**Work required**
Please rewrite the rows below with "Order Status" replaced by "Track Order" and everything else left unchanged.

**Material**
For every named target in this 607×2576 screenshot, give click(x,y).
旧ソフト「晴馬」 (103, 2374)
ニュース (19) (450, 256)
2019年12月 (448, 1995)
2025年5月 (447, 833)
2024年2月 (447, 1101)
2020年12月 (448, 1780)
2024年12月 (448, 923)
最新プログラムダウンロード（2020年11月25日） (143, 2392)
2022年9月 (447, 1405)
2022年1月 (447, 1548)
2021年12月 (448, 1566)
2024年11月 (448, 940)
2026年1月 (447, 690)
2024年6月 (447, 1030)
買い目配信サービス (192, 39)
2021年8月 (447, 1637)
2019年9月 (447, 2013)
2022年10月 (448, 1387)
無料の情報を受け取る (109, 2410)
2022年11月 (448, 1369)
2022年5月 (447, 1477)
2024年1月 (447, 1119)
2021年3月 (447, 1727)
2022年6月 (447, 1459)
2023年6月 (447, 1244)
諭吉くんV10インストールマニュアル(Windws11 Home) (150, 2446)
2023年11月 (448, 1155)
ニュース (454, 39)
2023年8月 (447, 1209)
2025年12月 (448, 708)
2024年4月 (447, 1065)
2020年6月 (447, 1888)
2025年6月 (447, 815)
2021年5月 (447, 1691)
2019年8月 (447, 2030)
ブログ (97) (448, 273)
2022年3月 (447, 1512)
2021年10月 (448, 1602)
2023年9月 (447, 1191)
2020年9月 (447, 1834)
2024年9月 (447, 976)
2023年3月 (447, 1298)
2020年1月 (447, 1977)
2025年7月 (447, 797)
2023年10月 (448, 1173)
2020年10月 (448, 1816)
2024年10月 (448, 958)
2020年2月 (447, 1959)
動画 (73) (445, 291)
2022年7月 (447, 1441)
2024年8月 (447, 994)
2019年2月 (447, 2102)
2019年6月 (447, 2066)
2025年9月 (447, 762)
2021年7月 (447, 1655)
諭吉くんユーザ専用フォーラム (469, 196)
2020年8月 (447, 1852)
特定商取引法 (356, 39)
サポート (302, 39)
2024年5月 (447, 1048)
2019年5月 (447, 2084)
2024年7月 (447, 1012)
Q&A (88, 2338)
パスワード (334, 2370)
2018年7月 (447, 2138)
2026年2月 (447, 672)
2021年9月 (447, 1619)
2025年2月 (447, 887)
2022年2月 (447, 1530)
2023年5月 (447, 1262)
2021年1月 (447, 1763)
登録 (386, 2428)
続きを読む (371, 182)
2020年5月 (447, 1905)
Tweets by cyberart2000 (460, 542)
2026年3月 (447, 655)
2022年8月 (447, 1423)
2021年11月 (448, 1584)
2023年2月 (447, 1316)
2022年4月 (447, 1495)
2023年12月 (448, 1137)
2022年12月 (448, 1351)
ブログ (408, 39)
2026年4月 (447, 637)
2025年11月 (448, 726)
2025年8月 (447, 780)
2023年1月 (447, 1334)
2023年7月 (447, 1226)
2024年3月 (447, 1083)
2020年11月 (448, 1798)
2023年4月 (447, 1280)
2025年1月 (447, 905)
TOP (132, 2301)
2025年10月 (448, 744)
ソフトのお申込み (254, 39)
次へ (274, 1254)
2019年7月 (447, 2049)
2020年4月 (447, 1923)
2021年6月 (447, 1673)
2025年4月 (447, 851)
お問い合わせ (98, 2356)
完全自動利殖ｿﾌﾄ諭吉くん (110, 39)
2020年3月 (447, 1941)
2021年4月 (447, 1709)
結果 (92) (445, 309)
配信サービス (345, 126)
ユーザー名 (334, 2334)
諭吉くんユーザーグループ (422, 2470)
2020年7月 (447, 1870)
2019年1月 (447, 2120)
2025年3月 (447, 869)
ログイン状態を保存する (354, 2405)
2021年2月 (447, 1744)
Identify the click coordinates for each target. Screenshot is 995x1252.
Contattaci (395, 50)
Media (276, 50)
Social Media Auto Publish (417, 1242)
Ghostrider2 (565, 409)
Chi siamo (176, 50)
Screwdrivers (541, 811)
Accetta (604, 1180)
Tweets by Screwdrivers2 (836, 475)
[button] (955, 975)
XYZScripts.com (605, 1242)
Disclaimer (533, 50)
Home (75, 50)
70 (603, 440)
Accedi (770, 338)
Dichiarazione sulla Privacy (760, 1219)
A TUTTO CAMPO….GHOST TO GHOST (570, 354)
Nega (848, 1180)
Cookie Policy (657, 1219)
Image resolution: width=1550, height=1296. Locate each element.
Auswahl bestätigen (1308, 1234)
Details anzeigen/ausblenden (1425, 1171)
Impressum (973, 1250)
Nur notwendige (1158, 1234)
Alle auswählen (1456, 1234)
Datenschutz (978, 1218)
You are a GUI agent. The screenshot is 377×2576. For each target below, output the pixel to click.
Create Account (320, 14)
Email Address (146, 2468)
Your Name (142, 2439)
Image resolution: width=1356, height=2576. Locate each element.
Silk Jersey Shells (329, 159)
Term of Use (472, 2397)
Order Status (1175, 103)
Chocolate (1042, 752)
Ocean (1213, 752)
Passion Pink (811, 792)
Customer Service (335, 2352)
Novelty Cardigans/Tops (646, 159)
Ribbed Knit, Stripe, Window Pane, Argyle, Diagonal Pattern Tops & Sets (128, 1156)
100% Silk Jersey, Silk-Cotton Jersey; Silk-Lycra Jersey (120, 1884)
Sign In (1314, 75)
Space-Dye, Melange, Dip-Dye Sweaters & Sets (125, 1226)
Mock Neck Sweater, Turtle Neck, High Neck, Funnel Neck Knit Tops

**Answer to the exercise**
For every named target in this 607×2576 screenshot, give click(x,y).
旧ソフト「晴馬」 (103, 2374)
ニュース (19) (450, 256)
2019年12月 (448, 1995)
2025年5月 (447, 833)
2024年2月 (447, 1101)
2020年12月 (448, 1780)
2024年12月 (448, 923)
最新プログラムダウンロード（2020年11月25日） (143, 2392)
2022年9月 (447, 1405)
2022年1月 (447, 1548)
2021年12月 (448, 1566)
2024年11月 (448, 940)
2026年1月 (447, 690)
2024年6月 (447, 1030)
買い目配信サービス (192, 39)
2021年8月 (447, 1637)
2019年9月 (447, 2013)
2022年10月 (448, 1387)
無料の情報を受け取る (109, 2410)
2022年11月 (448, 1369)
2022年5月 (447, 1477)
2024年1月 (447, 1119)
2021年3月 (447, 1727)
2022年6月 (447, 1459)
2023年6月 (447, 1244)
諭吉くんV10インストールマニュアル(Windws11 Home) (150, 2446)
2023年11月 (448, 1155)
ニュース (454, 39)
2023年8月 (447, 1209)
2025年12月 (448, 708)
2024年4月 (447, 1065)
2020年6月 (447, 1888)
2025年6月 (447, 815)
2021年5月 (447, 1691)
2019年8月 (447, 2030)
ブログ (97) (448, 273)
2022年3月 (447, 1512)
2021年10月 (448, 1602)
2023年9月 (447, 1191)
2020年9月 (447, 1834)
2024年9月 (447, 976)
2023年3月 (447, 1298)
2020年1月 (447, 1977)
2025年7月 (447, 797)
2023年10月 (448, 1173)
2020年10月 (448, 1816)
2024年10月 (448, 958)
2020年2月 (447, 1959)
動画 (73) (445, 291)
2022年7月 (447, 1441)
2024年8月 (447, 994)
2019年2月 (447, 2102)
2019年6月 (447, 2066)
2025年9月 (447, 762)
2021年7月 (447, 1655)
諭吉くんユーザ専用フォーラム (469, 196)
2020年8月 (447, 1852)
特定商取引法 (356, 39)
サポート (302, 39)
2024年5月 (447, 1048)
2019年5月 (447, 2084)
2024年7月 (447, 1012)
Q&A (88, 2338)
パスワード (334, 2370)
2018年7月 (447, 2138)
2026年2月 (447, 672)
2021年9月 (447, 1619)
2025年2月 (447, 887)
2022年2月 (447, 1530)
2023年5月 (447, 1262)
2021年1月 (447, 1763)
登録 (386, 2428)
続きを読む (371, 182)
2020年5月 (447, 1905)
Tweets by cyberart2000 (460, 542)
2026年3月 (447, 655)
2022年8月 (447, 1423)
2021年11月 (448, 1584)
2023年2月 (447, 1316)
2022年4月 (447, 1495)
2023年12月 (448, 1137)
2022年12月 (448, 1351)
ブログ (408, 39)
2026年4月 (447, 637)
2025年11月 (448, 726)
2025年8月 (447, 780)
2023年1月 (447, 1334)
2023年7月 (447, 1226)
2024年3月 (447, 1083)
2020年11月 (448, 1798)
2023年4月 (447, 1280)
2025年1月 (447, 905)
TOP (132, 2301)
2025年10月 (448, 744)
ソフトのお申込み (254, 39)
次へ (274, 1254)
2019年7月 (447, 2049)
2020年4月 (447, 1923)
2021年6月 (447, 1673)
2025年4月 (447, 851)
お問い合わせ (98, 2356)
完全自動利殖ｿﾌﾄ諭吉くん (110, 39)
2020年3月 (447, 1941)
2021年4月 (447, 1709)
結果 (92) (445, 309)
配信サービス (345, 126)
ユーザー名 (334, 2334)
諭吉くんユーザーグループ (422, 2470)
2020年7月 (447, 1870)
2019年1月 (447, 2120)
2025年3月 (447, 869)
ログイン状態を保存する (354, 2405)
2021年2月 (447, 1744)
Identify the click coordinates for each target. Screenshot is 995x1252.
Contattaci (395, 50)
Media (276, 50)
Social Media Auto Publish (417, 1242)
Ghostrider2 (565, 409)
Chi siamo (176, 50)
Screwdrivers (541, 811)
Accetta (604, 1180)
Tweets by Screwdrivers2 (836, 475)
[button] (955, 975)
XYZScripts.com (605, 1242)
Disclaimer (533, 50)
Home (75, 50)
70 (603, 440)
Accedi (770, 338)
Dichiarazione sulla Privacy (760, 1219)
A TUTTO CAMPO….GHOST TO GHOST (570, 354)
Nega (848, 1180)
Cookie Policy (657, 1219)
Image resolution: width=1550, height=1296. Locate each element.
Auswahl bestätigen (1308, 1234)
Details anzeigen/ausblenden (1425, 1171)
Impressum (973, 1250)
Nur notwendige (1158, 1234)
Alle auswählen (1456, 1234)
Datenschutz (978, 1218)
You are a GUI agent. The screenshot is 377×2576. For each target below, output the pixel to click.
Create Account (320, 14)
Email Address (146, 2468)
Your Name (142, 2439)
Image resolution: width=1356, height=2576. Locate each element.
Silk Jersey Shells (329, 159)
Term of Use (472, 2397)
Track Order (1175, 103)
Chocolate (1042, 752)
Ocean (1213, 752)
Passion Pink (811, 792)
Customer Service (335, 2352)
Novelty Cardigans/Tops (646, 159)
Ribbed Knit, Stripe, Window Pane, Argyle, Diagonal Pattern Tops & Sets (128, 1156)
100% Silk Jersey, Silk-Cotton Jersey; Silk-Lycra Jersey (120, 1884)
Sign In (1314, 75)
Space-Dye, Melange, Dip-Dye Sweaters & Sets (125, 1226)
Mock Neck Sweater, Turtle Neck, High Neck, Funnel Neck Knit Tops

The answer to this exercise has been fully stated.